Ieva M. Augstums
Earnings Preview: Citigroup Inc.
CHARLOTTE, N.C. — Citigroup Inc. reports results for its third quarter on Thursday. The following is a summary of key developments and analyst opinion related to the period.
OVERVIEW: Citigroup has been among the banks hardest hit by the credit crisis and recession. It has received $45 billion in loans from the U.S. government — a portion of which was converted to a 34 percent ownership stake — and guarantees to protect against losses on more than $300 billion in risky assets.
The New York-based bank is also reportedly in talks with the U.S. government to reduce its stake in the bank.
Citigroup, like other national banks, has seen more customers stop making their monthly payments as the economy falters and unemployment rises. It’s a given Citigroup will see more debtors fail to make payments. The question is whether the rise in defaulting loans is starting to moderate, especially among credit cards and mortgages.
The bank has also been undergoing major management changes in recent months, adding new directors and replacing key executives. Former CFO Gary Crittenden left the bank in July, while the head of its Asia Pacific division, Ajay Banga, left in June.
After just five months as Citigroup’s CFO, Edward Kelly was put in charge of strategy and mergers in a new role as vice chairman in July. John Gerspach, the bank’s chief accounting officer, took over as CFO.
BY THE NUMBERS: Analysts surveyed by Thomson Reuters predict, on average, a loss of 38 cents per share on revenue of $20.04 billion for the quarter.

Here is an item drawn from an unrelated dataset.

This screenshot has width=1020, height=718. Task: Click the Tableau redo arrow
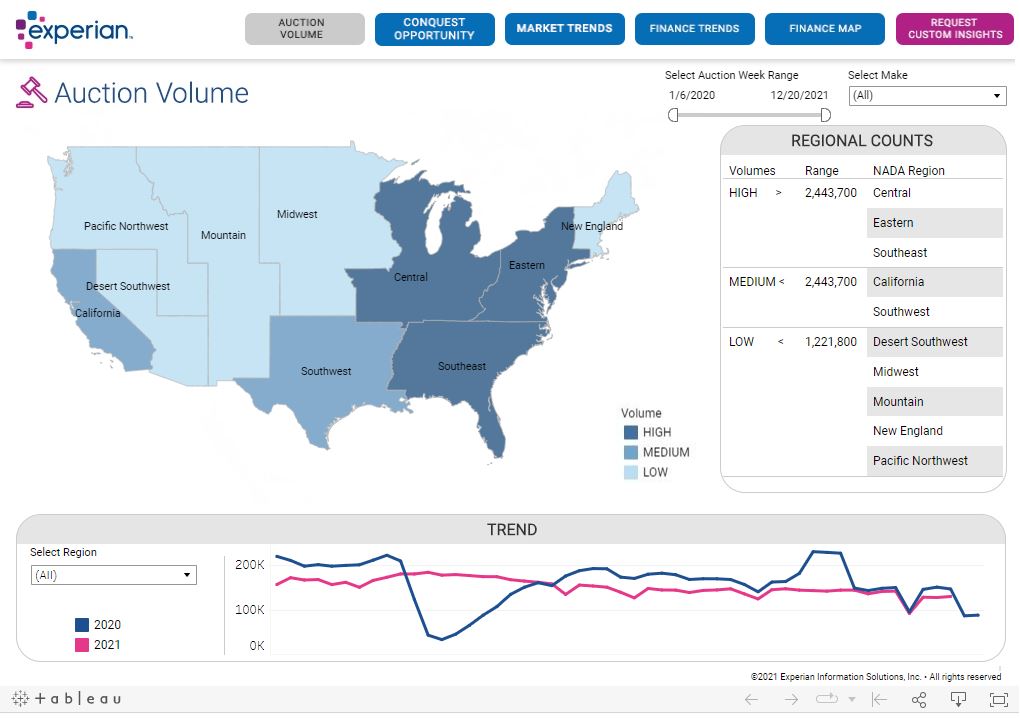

Last year, the company lost $2.8 billion, or 60 cents per share, and its revenue fell 23 percent to $16.68 billion.
ANALYST TAKE: Fox-Pitt Kelton analyst David Trone says still high credit costs mean another unprofitable quarter at Citigroup. He is forecasting a net loss of about $2.4 billion, same as last quarter as revenue, expenses and credit costs are likely to be flat.
Trone said he expects net charge-offs, the amount of debt it does not expect to be repaid, to increase 7 percent to $8.9 billion, but expects Citigroup to reserve less for future loan losses.
Trone predicts Citigroup will lose 20 cents per share in the third quarter.
With credit quality deterioration continuing, Credit Suisse analyst Moshe Orenbuch is forecasting a 37 cents per share loss for the third quarter.
He is also forecasting weaker earnings out of the investment bank. He expects investment banking fees to total $850 million, or 27 percent lower than the second quarter, as there was less underwriting and merger and acquisition activity.
WHAT’S AHEAD: Citigroup continues to sell off some assets as it tries to focus on their core business, Citicorp, and remains focused on creating long-term profitability and growth.
Orenbuch says investment banking will remain in focus, as profits are likely to slow through the remainder of the year. He cut his full-year earnings estimate to a loss of 30 cents per share instead of breaking even.
STOCK PERFORMANCE: During the quarter shares climbed nearly 63 percent to end the period at $4.84. They rose 17 cents, or 3.5 percent, to $5 in trading Wednesday. Both the Dow Jones industrial average and the broader Standard & Poor’s 500 indexes gained 15 percent during the third quarter.